Go through the records below and return each line that has "computer" in it.

•••••

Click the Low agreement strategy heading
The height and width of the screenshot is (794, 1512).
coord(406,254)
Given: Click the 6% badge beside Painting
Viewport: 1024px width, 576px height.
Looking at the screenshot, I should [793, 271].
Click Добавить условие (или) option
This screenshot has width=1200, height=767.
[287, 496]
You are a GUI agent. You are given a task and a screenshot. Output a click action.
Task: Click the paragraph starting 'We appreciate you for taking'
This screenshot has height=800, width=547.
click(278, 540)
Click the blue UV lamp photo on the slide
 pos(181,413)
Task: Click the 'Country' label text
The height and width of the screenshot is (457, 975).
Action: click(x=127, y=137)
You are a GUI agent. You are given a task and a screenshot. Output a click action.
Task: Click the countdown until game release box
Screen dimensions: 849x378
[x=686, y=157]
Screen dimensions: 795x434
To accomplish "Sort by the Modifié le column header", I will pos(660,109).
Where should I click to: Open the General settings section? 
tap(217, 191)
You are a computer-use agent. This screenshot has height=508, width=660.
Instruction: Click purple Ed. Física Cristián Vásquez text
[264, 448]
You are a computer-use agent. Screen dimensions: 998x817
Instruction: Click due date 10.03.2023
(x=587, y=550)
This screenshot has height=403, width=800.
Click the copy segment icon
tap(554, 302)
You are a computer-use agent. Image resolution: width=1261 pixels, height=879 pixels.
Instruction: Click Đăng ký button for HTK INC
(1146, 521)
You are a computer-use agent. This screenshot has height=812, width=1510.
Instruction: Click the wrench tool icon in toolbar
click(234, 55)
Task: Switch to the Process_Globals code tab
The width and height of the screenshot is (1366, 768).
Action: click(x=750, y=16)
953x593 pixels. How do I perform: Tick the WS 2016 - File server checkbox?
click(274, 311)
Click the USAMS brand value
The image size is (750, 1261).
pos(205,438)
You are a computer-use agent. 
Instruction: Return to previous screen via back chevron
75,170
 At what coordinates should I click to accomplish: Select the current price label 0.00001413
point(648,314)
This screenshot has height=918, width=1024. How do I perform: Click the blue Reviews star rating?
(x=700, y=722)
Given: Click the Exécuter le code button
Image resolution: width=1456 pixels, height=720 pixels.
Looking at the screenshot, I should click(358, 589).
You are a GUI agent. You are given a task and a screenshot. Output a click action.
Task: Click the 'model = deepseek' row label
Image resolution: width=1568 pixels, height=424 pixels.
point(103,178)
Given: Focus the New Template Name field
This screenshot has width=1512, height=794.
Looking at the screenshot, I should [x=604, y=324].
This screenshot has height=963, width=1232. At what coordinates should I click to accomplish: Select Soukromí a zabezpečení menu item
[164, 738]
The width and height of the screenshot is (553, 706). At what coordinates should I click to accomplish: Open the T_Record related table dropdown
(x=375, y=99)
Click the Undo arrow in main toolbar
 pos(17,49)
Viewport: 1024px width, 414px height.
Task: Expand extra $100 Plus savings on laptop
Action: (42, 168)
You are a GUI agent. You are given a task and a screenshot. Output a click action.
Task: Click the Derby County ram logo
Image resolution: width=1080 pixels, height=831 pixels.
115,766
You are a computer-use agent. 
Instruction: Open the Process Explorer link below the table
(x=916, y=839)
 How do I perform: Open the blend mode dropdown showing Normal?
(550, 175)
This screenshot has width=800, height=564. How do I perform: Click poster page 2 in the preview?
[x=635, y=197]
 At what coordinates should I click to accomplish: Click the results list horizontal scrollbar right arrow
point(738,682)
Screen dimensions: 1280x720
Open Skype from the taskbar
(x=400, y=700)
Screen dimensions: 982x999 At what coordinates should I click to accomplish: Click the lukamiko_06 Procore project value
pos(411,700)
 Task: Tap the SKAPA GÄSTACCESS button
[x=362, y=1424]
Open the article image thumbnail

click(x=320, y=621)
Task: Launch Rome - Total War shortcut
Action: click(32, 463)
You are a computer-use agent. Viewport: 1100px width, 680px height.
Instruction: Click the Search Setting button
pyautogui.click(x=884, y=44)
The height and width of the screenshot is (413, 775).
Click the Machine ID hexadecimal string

•••••

Exercise answer ::
You are a computer-use agent. This screenshot has height=508, width=660.
You are a computer-use agent. Screen dimensions: 998x817
You are a computer-use agent. Image resolution: width=1261 pixels, height=879 pixels.
You are a computer-use agent. This screenshot has height=812, width=1510.
You are a computer-use agent. 
You are a computer-use agent. 
You are a computer-use agent. Viewport: 1100px width, 680px height.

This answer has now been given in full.